[Stored items]
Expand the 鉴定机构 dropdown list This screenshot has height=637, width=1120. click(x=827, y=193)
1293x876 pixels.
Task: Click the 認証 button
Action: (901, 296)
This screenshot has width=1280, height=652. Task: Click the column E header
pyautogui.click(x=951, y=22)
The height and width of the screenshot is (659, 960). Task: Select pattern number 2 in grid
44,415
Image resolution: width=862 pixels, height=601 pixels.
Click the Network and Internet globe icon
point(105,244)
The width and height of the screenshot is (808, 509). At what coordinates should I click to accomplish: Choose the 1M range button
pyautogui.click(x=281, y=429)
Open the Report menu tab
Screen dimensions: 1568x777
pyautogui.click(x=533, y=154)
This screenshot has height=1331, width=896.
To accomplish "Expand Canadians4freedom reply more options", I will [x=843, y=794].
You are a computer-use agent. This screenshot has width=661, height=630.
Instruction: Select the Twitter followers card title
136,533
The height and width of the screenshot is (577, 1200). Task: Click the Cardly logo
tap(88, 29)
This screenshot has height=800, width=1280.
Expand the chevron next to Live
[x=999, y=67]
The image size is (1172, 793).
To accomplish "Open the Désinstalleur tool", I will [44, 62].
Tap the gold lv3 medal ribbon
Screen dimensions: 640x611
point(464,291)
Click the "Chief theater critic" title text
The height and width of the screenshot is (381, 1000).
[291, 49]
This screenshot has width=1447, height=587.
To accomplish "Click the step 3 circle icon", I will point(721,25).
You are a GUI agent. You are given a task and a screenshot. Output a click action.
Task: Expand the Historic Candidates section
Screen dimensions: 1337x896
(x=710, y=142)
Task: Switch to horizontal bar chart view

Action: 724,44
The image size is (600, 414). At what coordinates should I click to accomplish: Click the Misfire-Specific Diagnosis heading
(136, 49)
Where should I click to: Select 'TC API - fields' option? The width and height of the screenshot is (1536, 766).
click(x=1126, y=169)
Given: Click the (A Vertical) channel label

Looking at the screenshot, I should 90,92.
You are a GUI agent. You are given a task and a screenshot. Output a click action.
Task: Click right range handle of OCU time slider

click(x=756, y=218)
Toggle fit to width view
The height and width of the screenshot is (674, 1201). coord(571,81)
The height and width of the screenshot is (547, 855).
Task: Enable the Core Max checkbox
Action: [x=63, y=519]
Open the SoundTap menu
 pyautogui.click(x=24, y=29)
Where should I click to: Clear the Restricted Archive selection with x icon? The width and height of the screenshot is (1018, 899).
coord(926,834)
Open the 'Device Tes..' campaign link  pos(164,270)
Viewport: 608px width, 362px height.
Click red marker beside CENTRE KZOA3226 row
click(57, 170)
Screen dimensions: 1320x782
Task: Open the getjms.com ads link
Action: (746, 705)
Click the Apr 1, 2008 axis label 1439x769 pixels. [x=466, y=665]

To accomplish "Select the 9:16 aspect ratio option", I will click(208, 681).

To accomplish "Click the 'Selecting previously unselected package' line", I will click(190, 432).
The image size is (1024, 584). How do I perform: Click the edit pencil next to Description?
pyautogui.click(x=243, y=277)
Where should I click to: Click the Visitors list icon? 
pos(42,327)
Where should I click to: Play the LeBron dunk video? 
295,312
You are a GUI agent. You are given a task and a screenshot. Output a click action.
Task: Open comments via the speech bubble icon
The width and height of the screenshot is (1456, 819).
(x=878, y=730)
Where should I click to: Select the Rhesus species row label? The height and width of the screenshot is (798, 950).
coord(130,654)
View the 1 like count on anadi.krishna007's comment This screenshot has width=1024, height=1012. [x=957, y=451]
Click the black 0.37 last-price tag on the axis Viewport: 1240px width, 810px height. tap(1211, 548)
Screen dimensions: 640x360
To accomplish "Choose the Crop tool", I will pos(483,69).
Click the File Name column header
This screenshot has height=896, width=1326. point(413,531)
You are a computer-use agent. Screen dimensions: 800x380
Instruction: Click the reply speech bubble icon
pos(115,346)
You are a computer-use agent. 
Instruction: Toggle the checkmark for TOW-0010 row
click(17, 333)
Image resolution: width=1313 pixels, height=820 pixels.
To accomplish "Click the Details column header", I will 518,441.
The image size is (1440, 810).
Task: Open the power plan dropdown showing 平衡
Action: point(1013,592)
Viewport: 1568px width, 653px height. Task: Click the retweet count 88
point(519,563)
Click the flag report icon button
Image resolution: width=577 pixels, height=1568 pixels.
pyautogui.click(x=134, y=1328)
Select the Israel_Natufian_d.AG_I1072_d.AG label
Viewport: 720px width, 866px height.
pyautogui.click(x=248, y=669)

### [TASK ITEM]
All of the data above should be reproduced exactly, with nothing missing.

### [EXERCISE ANSWER]
Expand the 鉴定机构 dropdown list This screenshot has height=637, width=1120. click(x=827, y=193)
1293x876 pixels.
Task: Click the 認証 button
Action: (901, 296)
This screenshot has width=1280, height=652. Task: Click the column E header
pyautogui.click(x=951, y=22)
The height and width of the screenshot is (659, 960). Task: Select pattern number 2 in grid
44,415
Image resolution: width=862 pixels, height=601 pixels.
Click the Network and Internet globe icon
point(105,244)
The width and height of the screenshot is (808, 509). At what coordinates should I click to accomplish: Choose the 1M range button
pyautogui.click(x=281, y=429)
Open the Report menu tab
Screen dimensions: 1568x777
pyautogui.click(x=533, y=154)
This screenshot has height=1331, width=896.
To accomplish "Expand Canadians4freedom reply more options", I will [x=843, y=794].
You are a computer-use agent. This screenshot has width=661, height=630.
Instruction: Select the Twitter followers card title
136,533
The height and width of the screenshot is (577, 1200). Task: Click the Cardly logo
tap(88, 29)
This screenshot has height=800, width=1280.
Expand the chevron next to Live
[x=999, y=67]
The image size is (1172, 793).
To accomplish "Open the Désinstalleur tool", I will [44, 62].
Tap the gold lv3 medal ribbon
Screen dimensions: 640x611
point(464,291)
Click the "Chief theater critic" title text
The height and width of the screenshot is (381, 1000).
[291, 49]
This screenshot has width=1447, height=587.
To accomplish "Click the step 3 circle icon", I will point(721,25).
You are a GUI agent. You are given a task and a screenshot. Output a click action.
Task: Expand the Historic Candidates section
Screen dimensions: 1337x896
(x=710, y=142)
Task: Switch to horizontal bar chart view

Action: 724,44
The image size is (600, 414). At what coordinates should I click to accomplish: Click the Misfire-Specific Diagnosis heading
(136, 49)
Where should I click to: Select 'TC API - fields' option? The width and height of the screenshot is (1536, 766).
click(x=1126, y=169)
Given: Click the (A Vertical) channel label

Looking at the screenshot, I should 90,92.
You are a GUI agent. You are given a task and a screenshot. Output a click action.
Task: Click right range handle of OCU time slider

click(x=756, y=218)
Toggle fit to width view
The height and width of the screenshot is (674, 1201). coord(571,81)
The height and width of the screenshot is (547, 855).
Task: Enable the Core Max checkbox
Action: [x=63, y=519]
Open the SoundTap menu
 pyautogui.click(x=24, y=29)
Where should I click to: Clear the Restricted Archive selection with x icon? The width and height of the screenshot is (1018, 899).
coord(926,834)
Open the 'Device Tes..' campaign link  pos(164,270)
Viewport: 608px width, 362px height.
Click red marker beside CENTRE KZOA3226 row
click(57, 170)
Screen dimensions: 1320x782
Task: Open the getjms.com ads link
Action: (746, 705)
Click the Apr 1, 2008 axis label 1439x769 pixels. [x=466, y=665]

To accomplish "Select the 9:16 aspect ratio option", I will click(208, 681).

To accomplish "Click the 'Selecting previously unselected package' line", I will click(190, 432).
The image size is (1024, 584). How do I perform: Click the edit pencil next to Description?
pyautogui.click(x=243, y=277)
Where should I click to: Click the Visitors list icon? 
pos(42,327)
Where should I click to: Play the LeBron dunk video? 
295,312
You are a GUI agent. You are given a task and a screenshot. Output a click action.
Task: Open comments via the speech bubble icon
The width and height of the screenshot is (1456, 819).
(x=878, y=730)
Where should I click to: Select the Rhesus species row label? The height and width of the screenshot is (798, 950).
coord(130,654)
View the 1 like count on anadi.krishna007's comment This screenshot has width=1024, height=1012. [x=957, y=451]
Click the black 0.37 last-price tag on the axis Viewport: 1240px width, 810px height. tap(1211, 548)
Screen dimensions: 640x360
To accomplish "Choose the Crop tool", I will pos(483,69).
Click the File Name column header
This screenshot has height=896, width=1326. point(413,531)
You are a computer-use agent. Screen dimensions: 800x380
Instruction: Click the reply speech bubble icon
pos(115,346)
You are a computer-use agent. 
Instruction: Toggle the checkmark for TOW-0010 row
click(17, 333)
Image resolution: width=1313 pixels, height=820 pixels.
To accomplish "Click the Details column header", I will 518,441.
The image size is (1440, 810).
Task: Open the power plan dropdown showing 平衡
Action: point(1013,592)
Viewport: 1568px width, 653px height. Task: Click the retweet count 88
point(519,563)
Click the flag report icon button
Image resolution: width=577 pixels, height=1568 pixels.
pyautogui.click(x=134, y=1328)
Select the Israel_Natufian_d.AG_I1072_d.AG label
Viewport: 720px width, 866px height.
pyautogui.click(x=248, y=669)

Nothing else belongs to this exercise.